April 13, 2021

"No taxi driver from London who has switched to the electric one returns to the one of combustion" | Society

"No taxi driver from London who has switched to the electric one returns to the one of combustion" | Society

Account Nick Bridge (1972, Dewsbury, West Yorkshire, England) that the first special representative for the climate change of the United Kingdom was an environmental activist. Then, the charge fell to a retired admiral of the Navy and, later, to a scientist. And since 2017, Bridge, a career diplomat, occupies that position under the British Ministry of Foreign Affairs. "I am an economist," he says. "Now we need to show the economic transition in the fight against climate change," adds Bridge, who has participated this week in a conference in Madrid on cities and the fight against warming.

The United Kingdom was one of the first countries in the world to adopt a climate change law. From 2008 dates the known as Climate Change Act, a norm that is an international reference in the policies against global warming and in which Spain has also been set to prepare your law, that, in spite of the repeated announcements from the Government of Pedro Sánchez, has not yet reached the Congress.

Goodbye to coal

Bridge – which has also been his country's ambassador to the OECD, the International Energy Agency and the Nuclear Energy Agency – highlights the "carbon budgets" of the UK law. With this expression we know the amount of greenhouse gases that a country sets as the limit of emissions for a specific period of time. "We have found that long-term objectives, with five-year carbon budgets and independent advice, offer clarity."

"For us, the law has served to mark a path towards decarbonization very quickly," he says. And it shows the numbers of its country: "from 1990 to today we have reduced our emissions in more than 40% while the economic growth has been of more than 70%". The secret, he adds, goes through "having a simple and long-term structure" to be able to coordinate "decarbonization" among all the actors.

It also highlights as a success the speed with which your country has managed to disengage from coal -A fuel that practically was born in the United Kingdom with the Industrial Revolution – to generate electricity: "coal has left our mix energy almost completely. It has gone from 40% of electric generation five years ago to almost zero now. " Also, he points out, "the wind energy has entered the system in a very powerful way". "For example, the largest offshore wind facility in the world is in the United Kingdom."
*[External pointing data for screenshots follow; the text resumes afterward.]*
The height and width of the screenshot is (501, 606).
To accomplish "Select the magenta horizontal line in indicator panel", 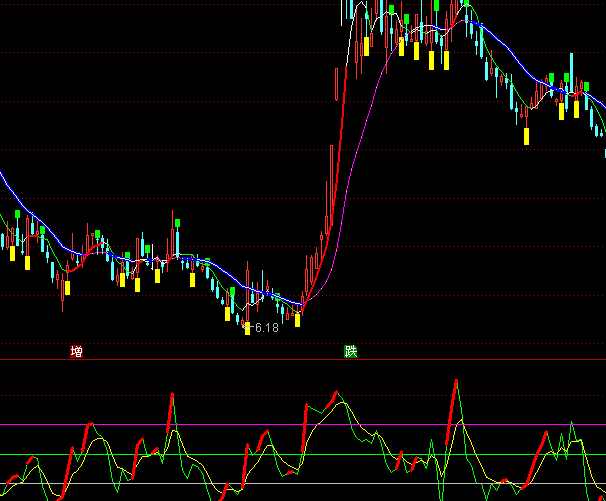I will pos(300,424).
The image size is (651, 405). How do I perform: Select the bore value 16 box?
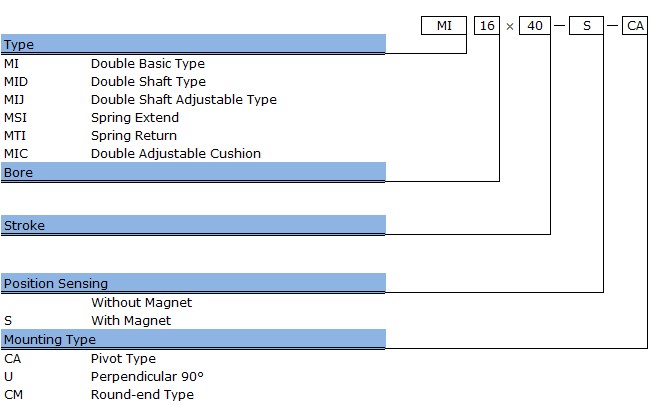click(487, 26)
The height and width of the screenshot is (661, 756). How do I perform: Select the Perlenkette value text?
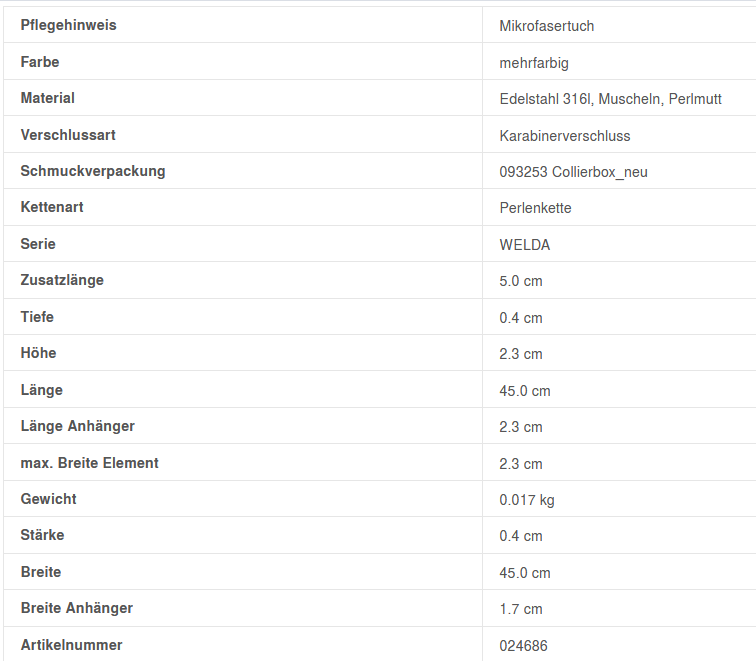(x=535, y=208)
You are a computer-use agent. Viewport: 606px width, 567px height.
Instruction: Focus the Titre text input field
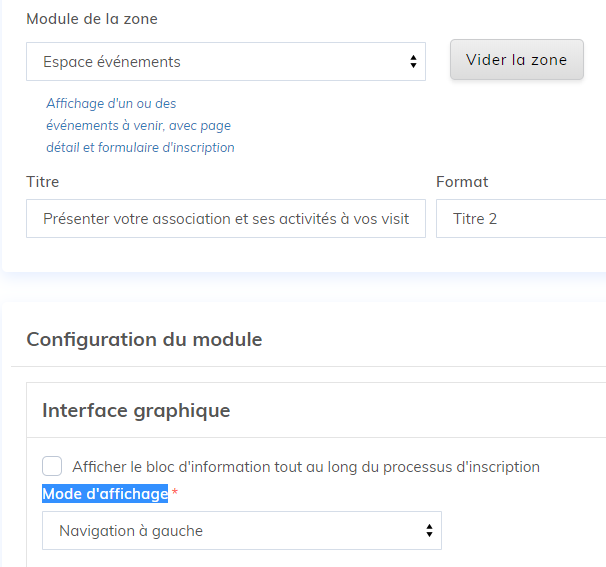click(x=225, y=218)
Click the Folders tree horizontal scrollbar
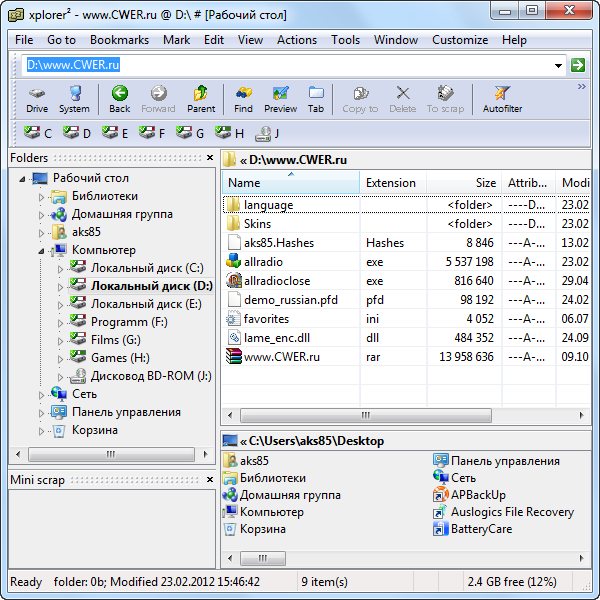 110,454
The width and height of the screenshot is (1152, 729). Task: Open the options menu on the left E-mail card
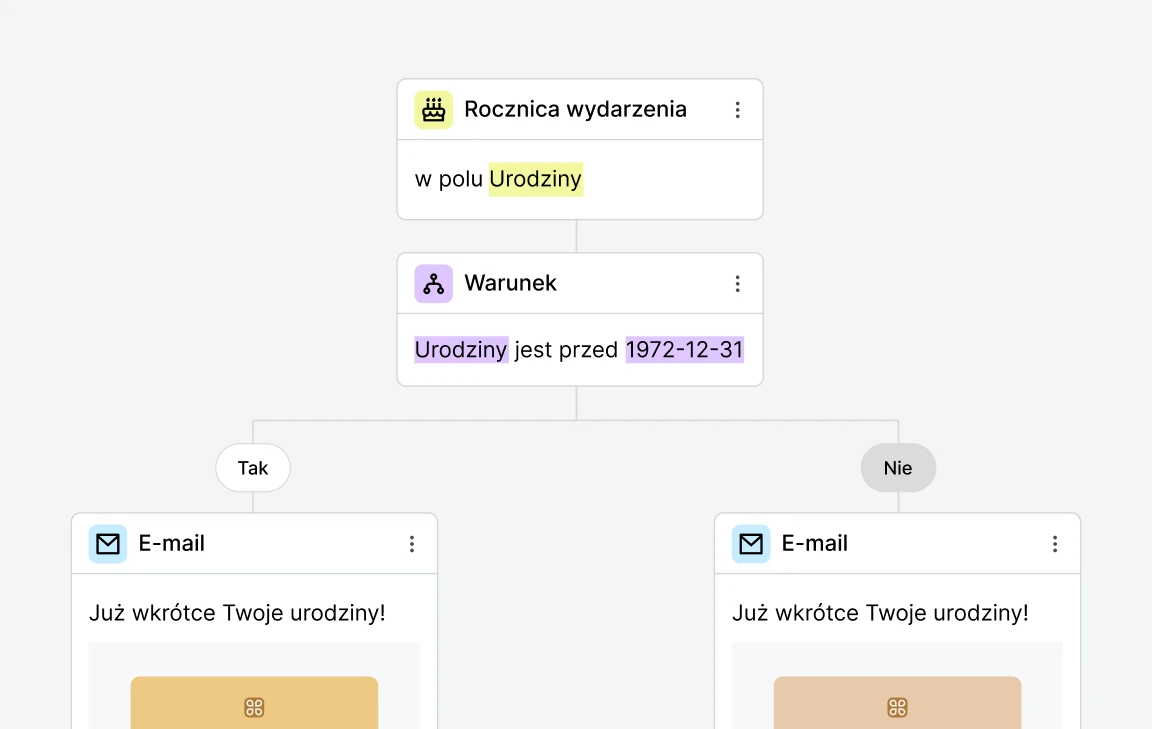pos(413,543)
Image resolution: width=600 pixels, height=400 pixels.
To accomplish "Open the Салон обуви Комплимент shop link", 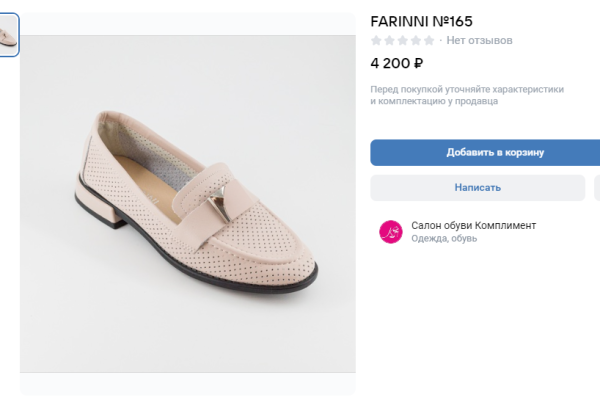I will 473,225.
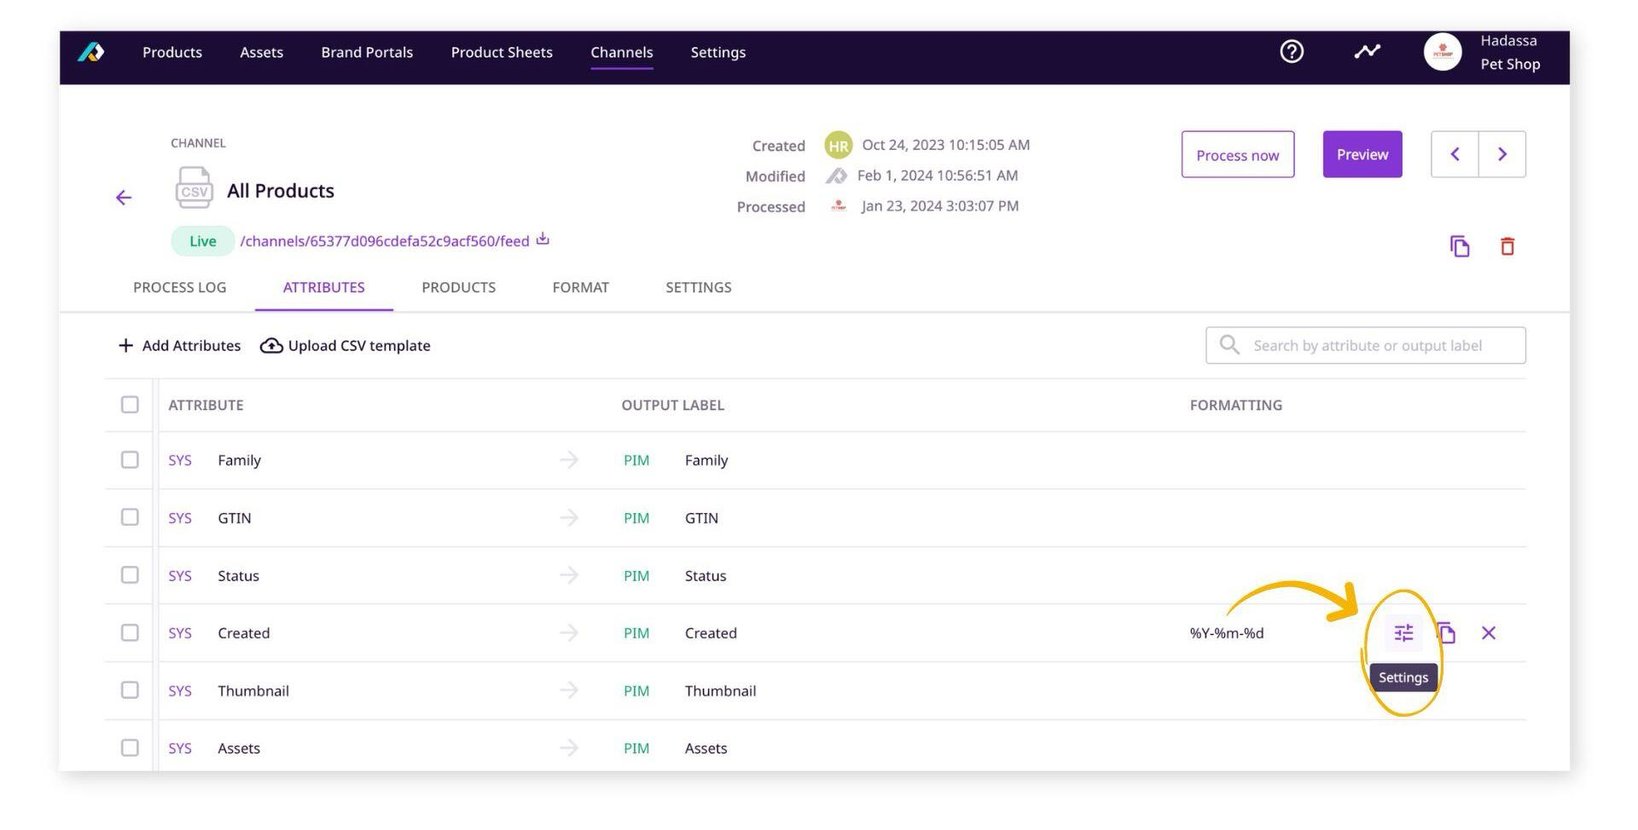Check the Family attribute checkbox
This screenshot has height=830, width=1638.
(130, 460)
But, after more than a decade of application, what has failed of the British law of climate change? Bridge refuses to talk about failures, but highlights how "easy" it has been to transform the production of electricity -with the elimination of coal and the incorporation of renewables- in the face of how complicated it is to act on the transport sector. "As it happens in Spain, transport has practically not advanced. Industrial processes are very difficult to decarbonize. I do not think that it can be said that it has failed, but it takes a long time for this very complex process in which companies, governments and civil society must be agreed upon. We have ten years of law and only now we are beginning to take measures in these sectors. "

"We have said that in 2040 we will remove the combustion engines from the system. And I think the market will advance even faster, "he says about the veto that the British Government has also raised for diesel and gasoline. That date, 2040, is the same as the draft climate change law that the Ministry for Ecological Transition presented last year. That rule has not yet reached Parliament.

"The technology is already there with cleaner cars, such as electronics, hybrids, hydrogen cars (…) You will not find any taxi driver from London who has switched to electric and then return to the old model. It's cheaper, cleaner and more pleasant to drive. The issue is no longer the car, it is the recharging infrastructure, the batteries, its recycling and cultural change, "he says.

Bridge speaks of the need for governments to send "signals" to manufacturers to bet definitely for this type of vehicle. "I think the signs are already clearer; There are more governments that have established limits, such as the United Kingdom, such as France or India, which has established a limit of 2030. "

In Spain, the Balearic Islands has been a pioneer in establishing that new diesel vehicles will not be able to circulate in the islands in 2025 and petrol in 2030. Bridge admits that it does not know in detail the norm, which has just been approved. "But it does seem to be the way the world is leading," he says of that calendar.

Uncertainties with Brexit also affect the fight against climate change. The United Kingdom has always been an actor within the European Union that pushed towards ambition against climate change. What will happen after the Brexit? "It does not change our commitment, our ambition," he says. "In the EU, climate change is a central identity issue. I believe that Europe as a whole, including the United Kingdom, will continue to lead climate change. We have to lead it globally. We have caused much of the problem and therefore we must work on it. " "The United Kingdom and Spain must work urgently – together with other European partners – to be more ambitious and demonstrate real leadership in the face of climate change. We need long-term commitments and detailed implementation plans, "he concludes.